TASK REQUIREMENTS => Begin at the line containing "Click the Man Utd badge icon" and retype each line through the end of the records exactly. Include nothing else and no pictures.
BEGIN INFORMATION SHOWN
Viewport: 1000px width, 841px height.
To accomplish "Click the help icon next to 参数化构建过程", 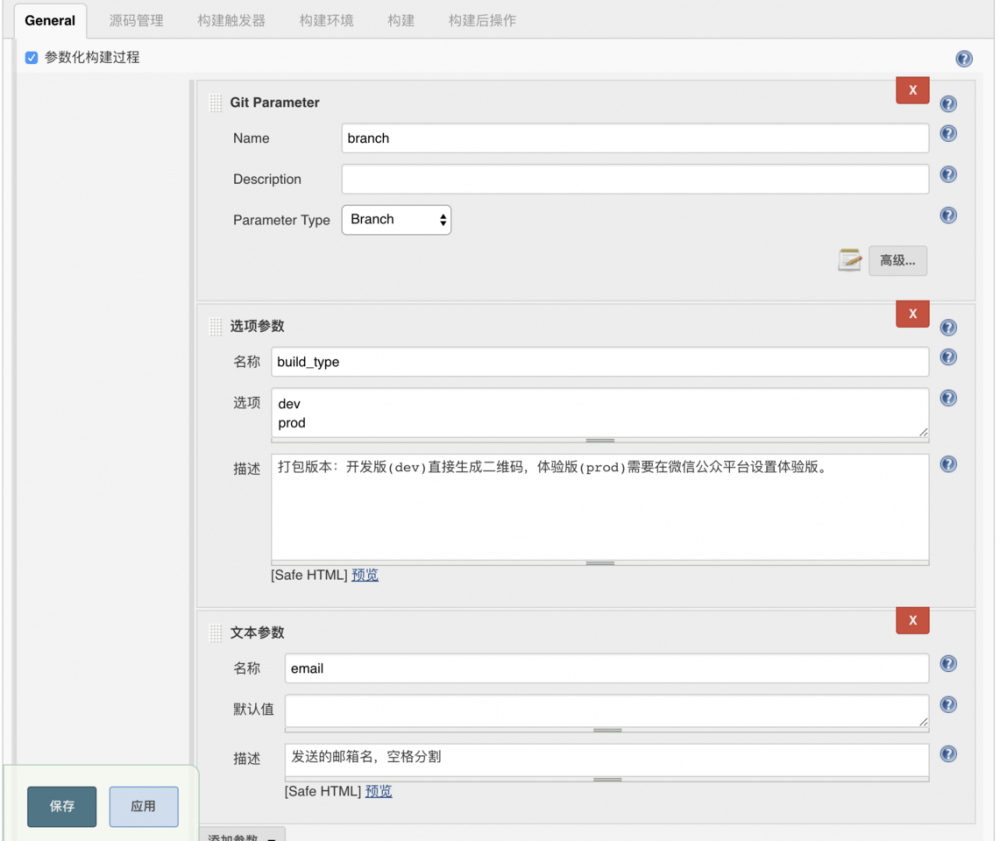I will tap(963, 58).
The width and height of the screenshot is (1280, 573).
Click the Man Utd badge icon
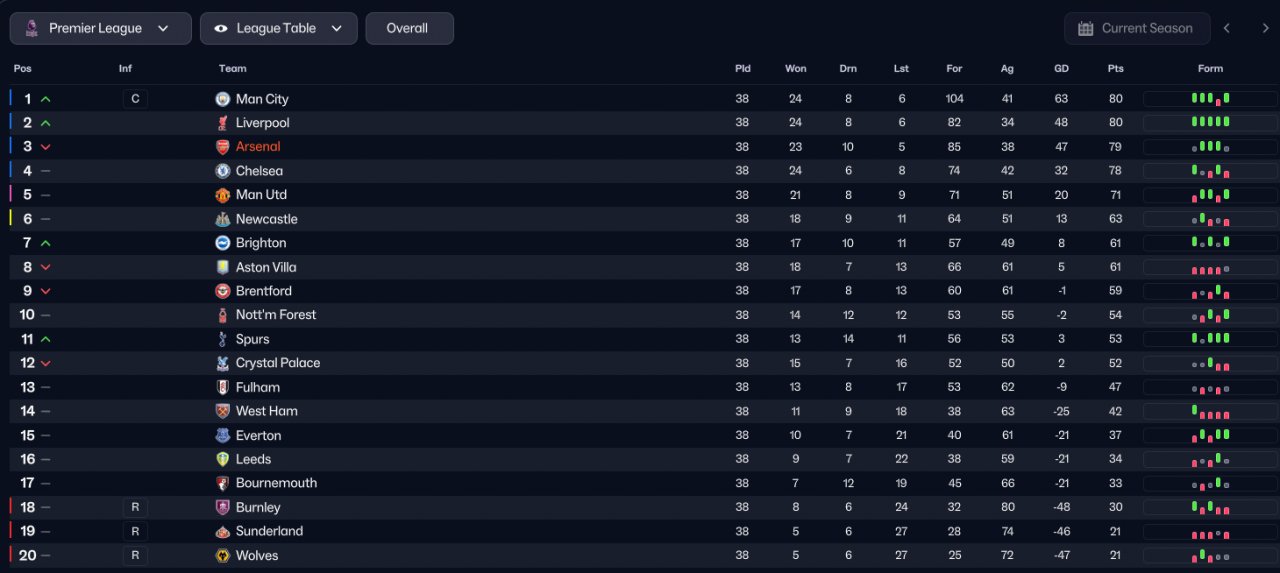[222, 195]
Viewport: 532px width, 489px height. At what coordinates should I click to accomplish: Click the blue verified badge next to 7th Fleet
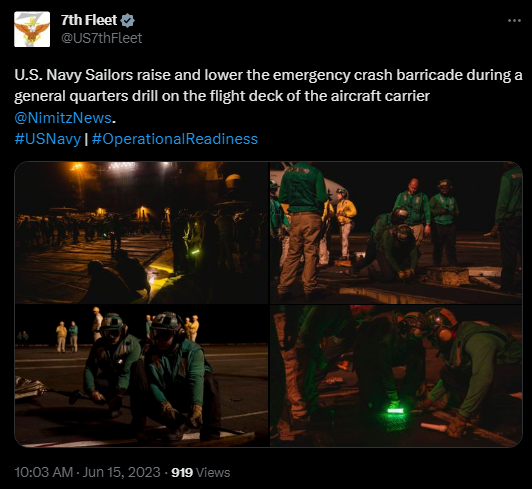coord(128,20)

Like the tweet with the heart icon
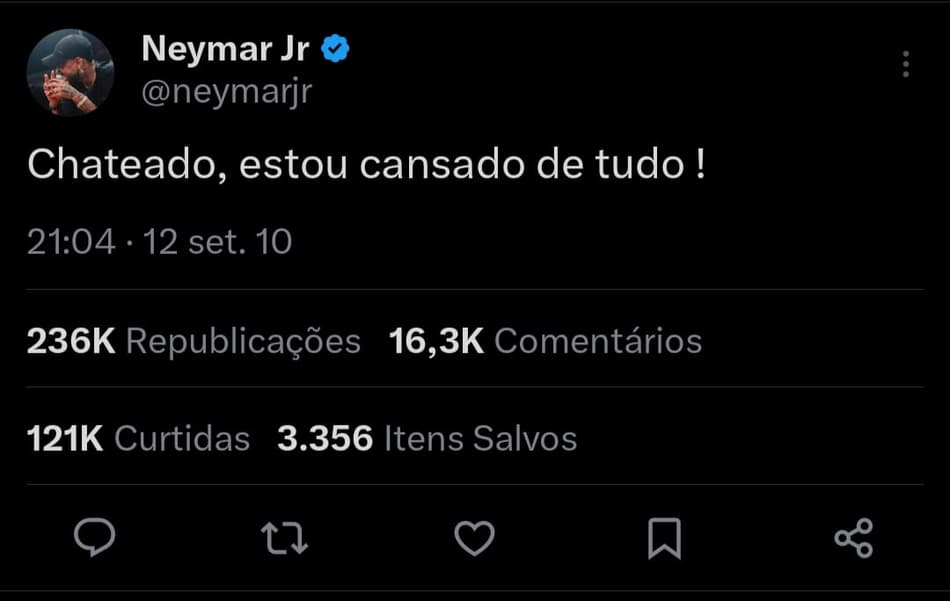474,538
END INFORMATION SHOWN
SOLUTION FOR THIS PROBLEM =>
Click the Man Utd badge icon
[222, 195]
Viewport: 532px width, 489px height. At what coordinates should I click to accomplish: Click the blue verified badge next to 7th Fleet
coord(128,20)

Like the tweet with the heart icon
474,538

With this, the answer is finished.